Repeat the data below exactly, dropping any pictures it holds.

───

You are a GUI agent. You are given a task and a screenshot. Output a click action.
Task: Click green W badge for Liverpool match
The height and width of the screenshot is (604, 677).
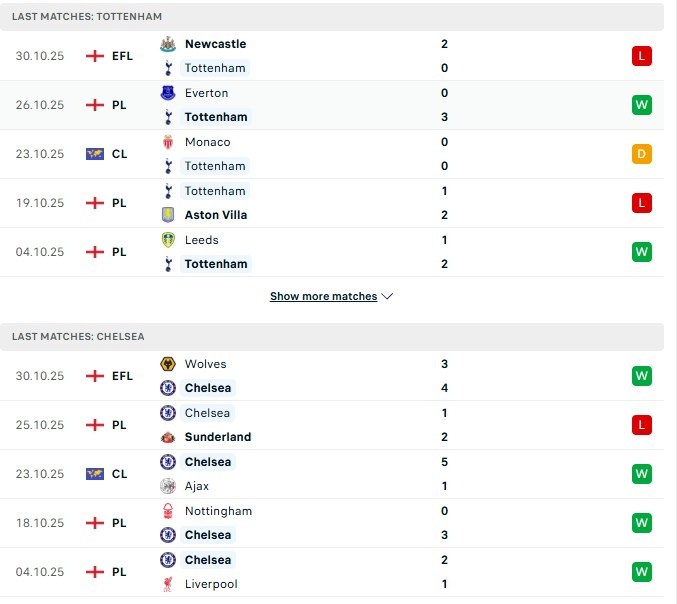coord(642,572)

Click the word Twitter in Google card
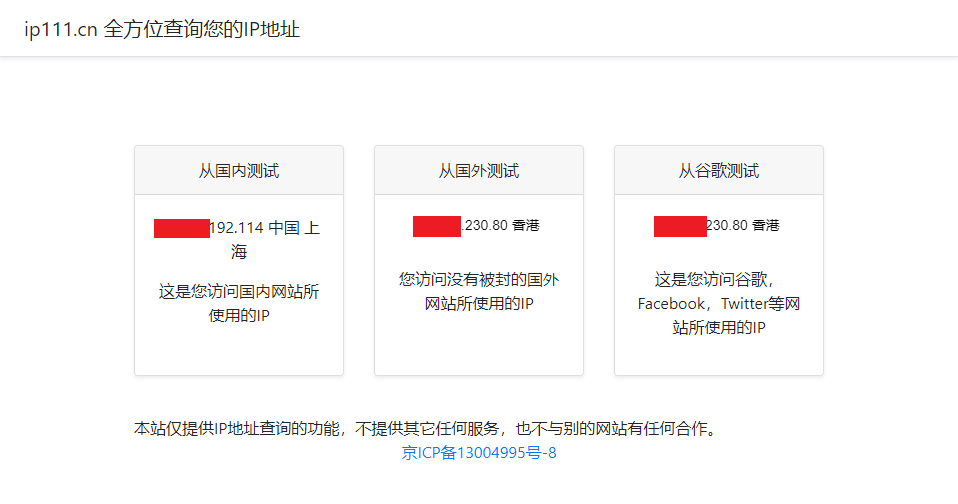click(745, 304)
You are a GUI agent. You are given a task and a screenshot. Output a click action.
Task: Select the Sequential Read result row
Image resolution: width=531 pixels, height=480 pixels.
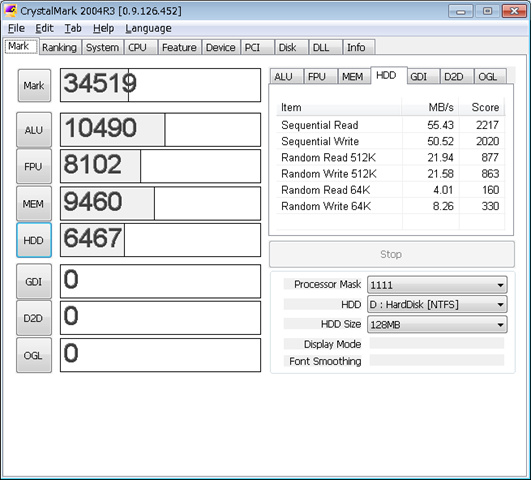[390, 125]
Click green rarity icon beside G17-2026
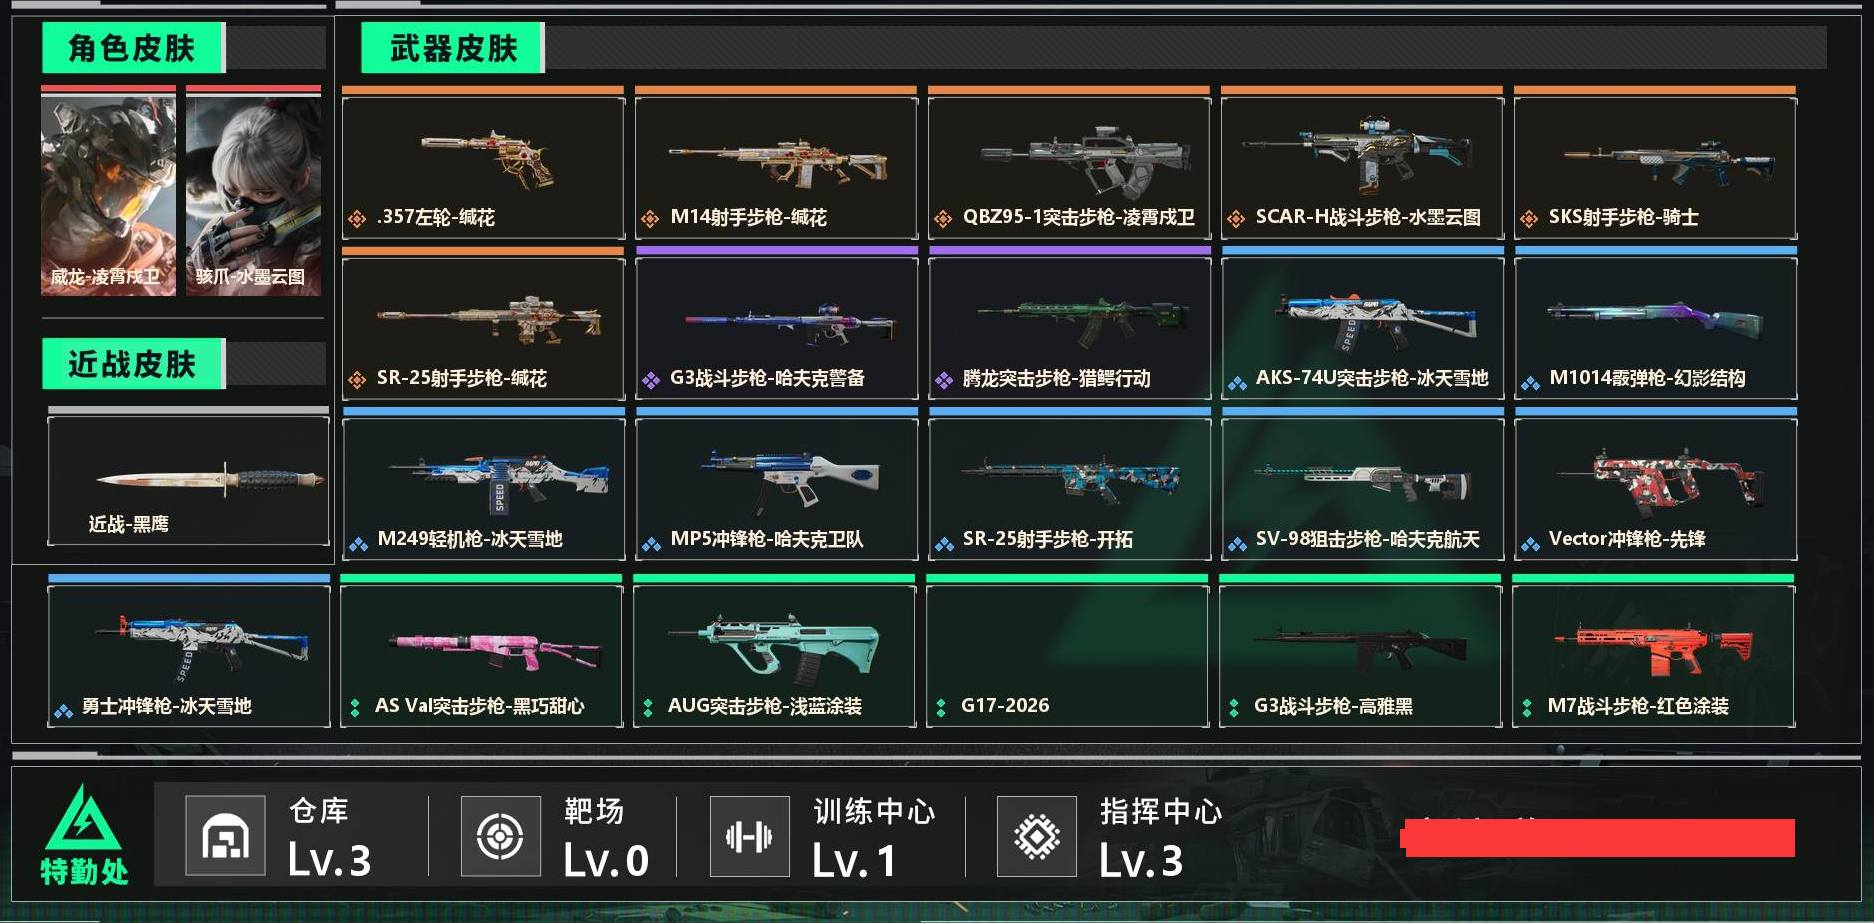This screenshot has height=923, width=1874. pyautogui.click(x=941, y=707)
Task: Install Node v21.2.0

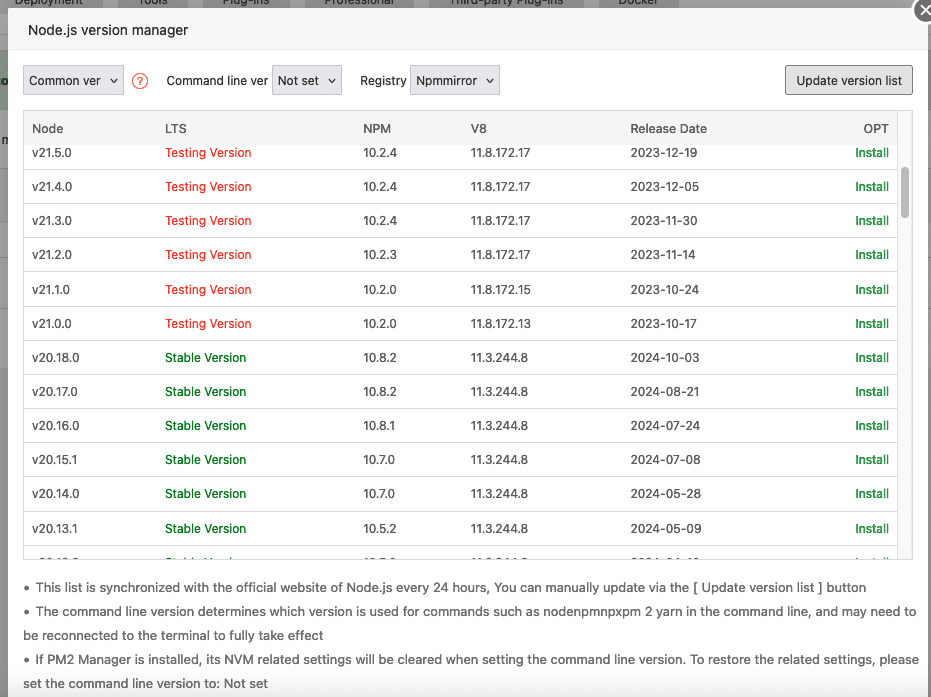Action: pos(871,255)
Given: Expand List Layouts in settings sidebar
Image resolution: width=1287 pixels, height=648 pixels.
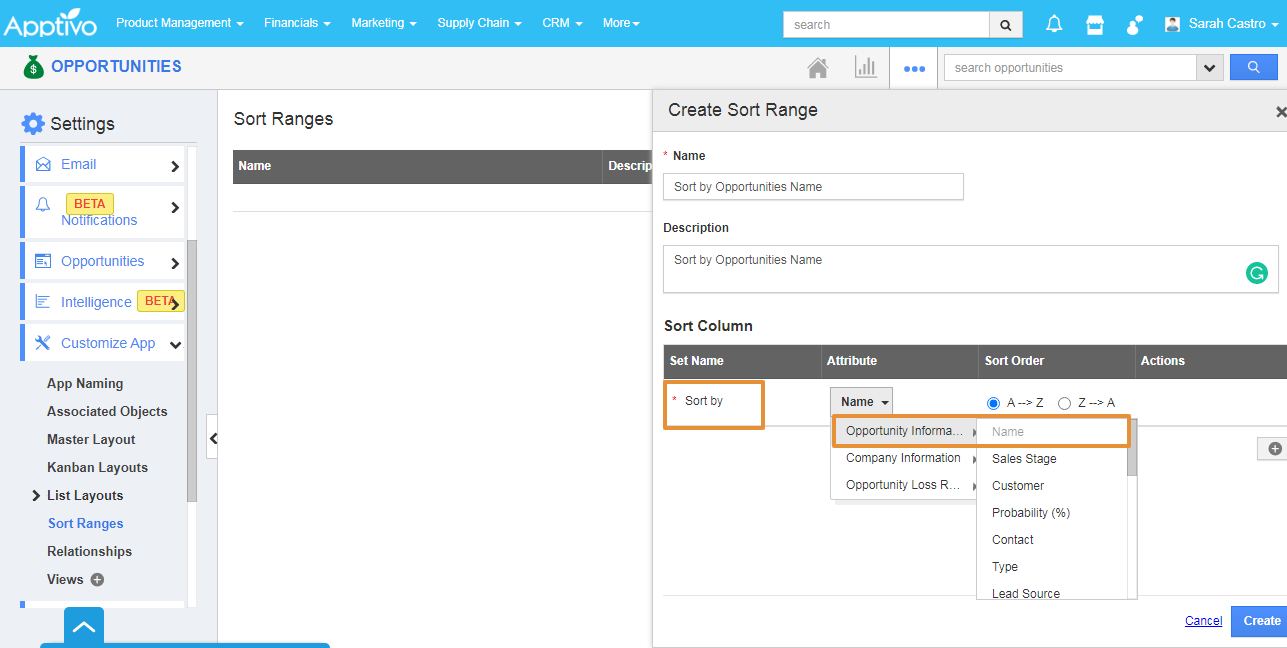Looking at the screenshot, I should click(37, 495).
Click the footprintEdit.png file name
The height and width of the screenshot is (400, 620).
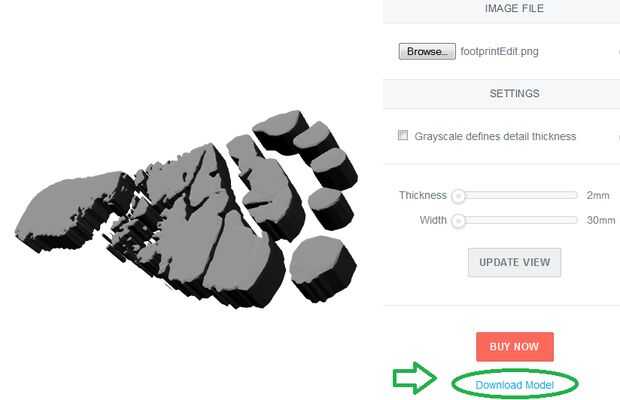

───

Your solution:
You are a GUI agent. You are given a task and a screenshot. Output a click action.
Task: Click green W badge for Liverpool match
The height and width of the screenshot is (604, 677).
coord(642,572)

Click the word Twitter in Google card
click(745, 304)
You are a GUI agent. You are given a task and a screenshot. Output a click action.
Task: Select the Sequential Read result row
Image resolution: width=531 pixels, height=480 pixels.
[390, 125]
Click green rarity icon beside G17-2026
This screenshot has height=923, width=1874. pyautogui.click(x=941, y=707)
Task: Install Node v21.2.0

Action: pos(871,255)
Given: Expand List Layouts in settings sidebar
Image resolution: width=1287 pixels, height=648 pixels.
Looking at the screenshot, I should click(37, 495).
Click the footprintEdit.png file name
The height and width of the screenshot is (400, 620).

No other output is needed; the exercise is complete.